In the world of loss and subsequent pregnancies, we moms often deal with guilt. There’s consuming sadness that our family at face-value doesn’t match what it is at heart-value. There’s sometimes a nagging heaviness that we could’ve done something differently or should’ve known sooner. There’s a new element of motherhood that a majority of the population doesn’t deal with every minute of the day, and we have to learn to navigate through these unfavorable aspects.

At some point, in a fleeting moment of amnesia, we have an encounter with normalcy. We just feel pregnant and happy, or excited, or expectant. Quickly, we whisk those good feelings away, and either unintentionally or in a way to punish ourselves, replace those thoughts with fear, anxiety, and considerations that we may in fact lose another child.

How unkind to do this to ourselves. After all we’ve been through, aren’t a few seconds of “okayness” permissible?

Here’s the deal. The outcome of our subsequent pregnancies are as unsure as any other. The odds are what they are, and for the people like myself who believe in destiny, what’s going to happen is going to happen with or without our added fret. My point is, it is okay to have a good day. To be excited. To hope. To dream and to believe. Best case scenario is we weren’t robbed of a sacred pregnancy experience. And in the horrible event where things don’t pan out as we had hoped, we can reflect and always know how celebrated and honored every baby we’ve carried has been.

Addressing that isn’t easy, but let’s be real. If you are a bereaved mom and you are pregnant again, you’ve already thought about the worst that can happen. I don’t think we can just focus on good things and good vibes and we will have a good outcome; many of us wouldn’t even know grief if that was the case. I just mean that life is short. We all have carried that reminder in our wombs. It’s not fair for our trauma to rob us of everything.

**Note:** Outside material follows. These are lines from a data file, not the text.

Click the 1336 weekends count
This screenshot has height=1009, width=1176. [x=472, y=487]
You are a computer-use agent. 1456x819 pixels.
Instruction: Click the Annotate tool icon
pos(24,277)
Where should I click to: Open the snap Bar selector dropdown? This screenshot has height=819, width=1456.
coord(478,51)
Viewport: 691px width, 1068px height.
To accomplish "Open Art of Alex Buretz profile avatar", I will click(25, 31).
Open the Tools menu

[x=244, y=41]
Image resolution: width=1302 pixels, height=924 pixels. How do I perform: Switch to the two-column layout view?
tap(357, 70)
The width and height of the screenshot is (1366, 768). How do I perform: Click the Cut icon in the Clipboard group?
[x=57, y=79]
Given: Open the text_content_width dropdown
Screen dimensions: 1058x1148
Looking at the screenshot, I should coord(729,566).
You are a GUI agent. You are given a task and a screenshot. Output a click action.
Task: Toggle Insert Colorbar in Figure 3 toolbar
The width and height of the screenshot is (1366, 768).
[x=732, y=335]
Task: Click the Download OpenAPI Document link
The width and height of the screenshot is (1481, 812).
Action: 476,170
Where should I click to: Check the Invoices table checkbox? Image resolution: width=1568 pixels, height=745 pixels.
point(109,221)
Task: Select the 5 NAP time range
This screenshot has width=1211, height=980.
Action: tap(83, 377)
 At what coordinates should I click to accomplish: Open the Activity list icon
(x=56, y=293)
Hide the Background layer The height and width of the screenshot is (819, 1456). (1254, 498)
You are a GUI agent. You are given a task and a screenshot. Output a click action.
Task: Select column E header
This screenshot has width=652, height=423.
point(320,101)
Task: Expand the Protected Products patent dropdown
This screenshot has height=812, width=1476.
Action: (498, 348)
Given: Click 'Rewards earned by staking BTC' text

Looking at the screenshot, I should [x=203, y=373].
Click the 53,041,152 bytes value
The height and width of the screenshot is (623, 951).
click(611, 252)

So my simple advice is: take a bump pic, sing to the baby in your belly, enjoy a swim, do a maternity photo shoot, and write a love letter to your child dated for the future. Do the things you maternally feel like doing. Two things you will never regret is loving and making memories with your child.

I write this in my second rainbow pregnancy, having spent the first in an ice box of trauma, refusing to hope and reliving hell every chance I got. I write this now, after having allowed myself to experience some good moments. As expected, I still struggle with intrusive and unwanted visions from time to time. I will forever be able to recall and remember the tragedy and the horrifying details that led up to and followed the death of my baby. I just strive to recall a little less frequently and live a little more intentionally. It’s okay to smile momma, in all the heartbroken glory. Good times don’t diminish the love of the children we will never fully get to experience. They just help life be a little more gentle as we venture on through.